— start of Records for this exercise —
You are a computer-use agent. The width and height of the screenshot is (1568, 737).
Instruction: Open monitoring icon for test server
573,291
— end of Records for this exercise —
— start of Records for this exercise —
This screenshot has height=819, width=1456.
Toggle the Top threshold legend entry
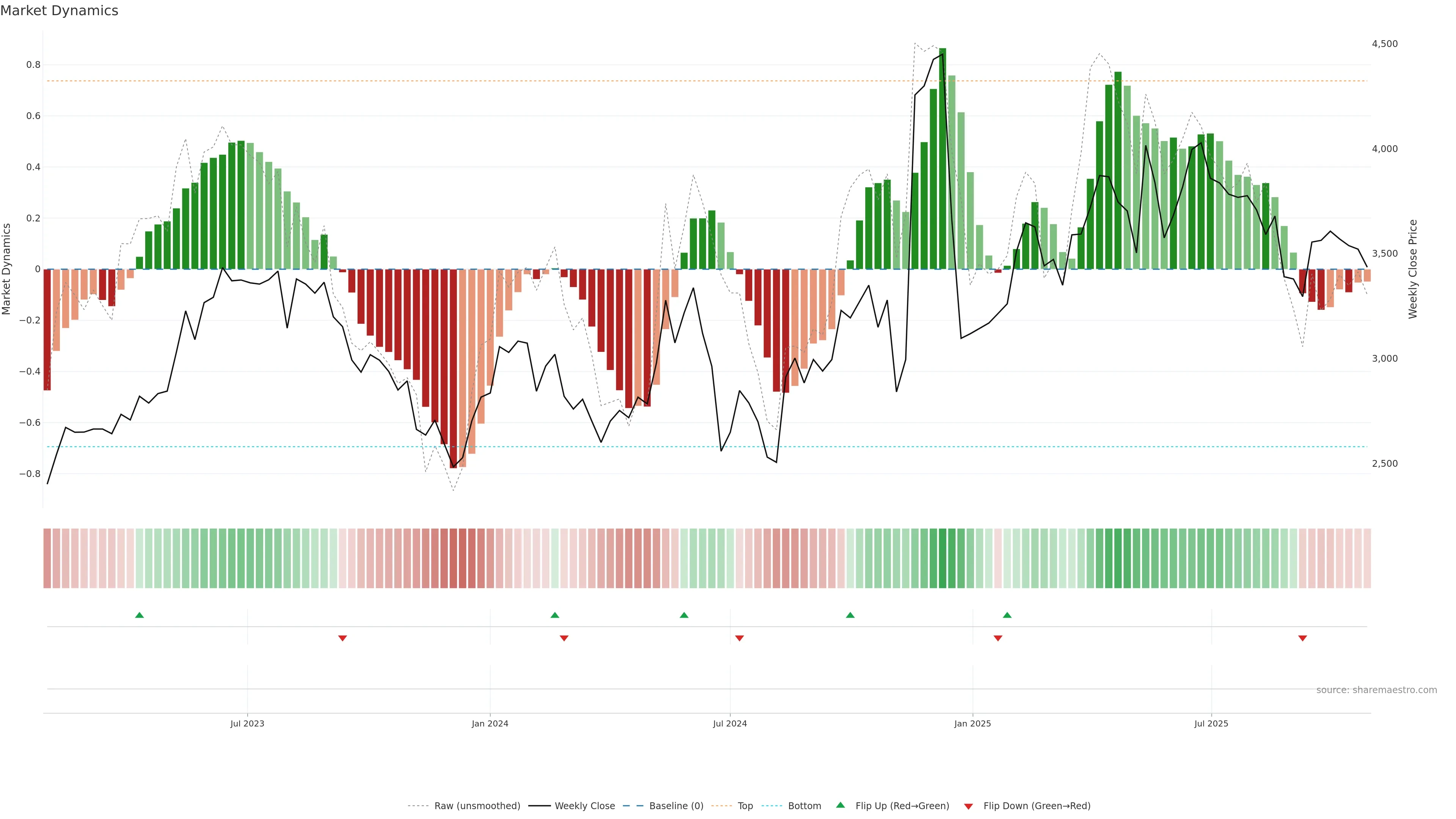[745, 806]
— end of Records for this exercise —
Pick out every line in the records above that contains the word "screenshot", matching its case exactly, and copy each such line.

You are a computer-use agent. The width and height of the screenshot is (1568, 737).
This screenshot has height=819, width=1456.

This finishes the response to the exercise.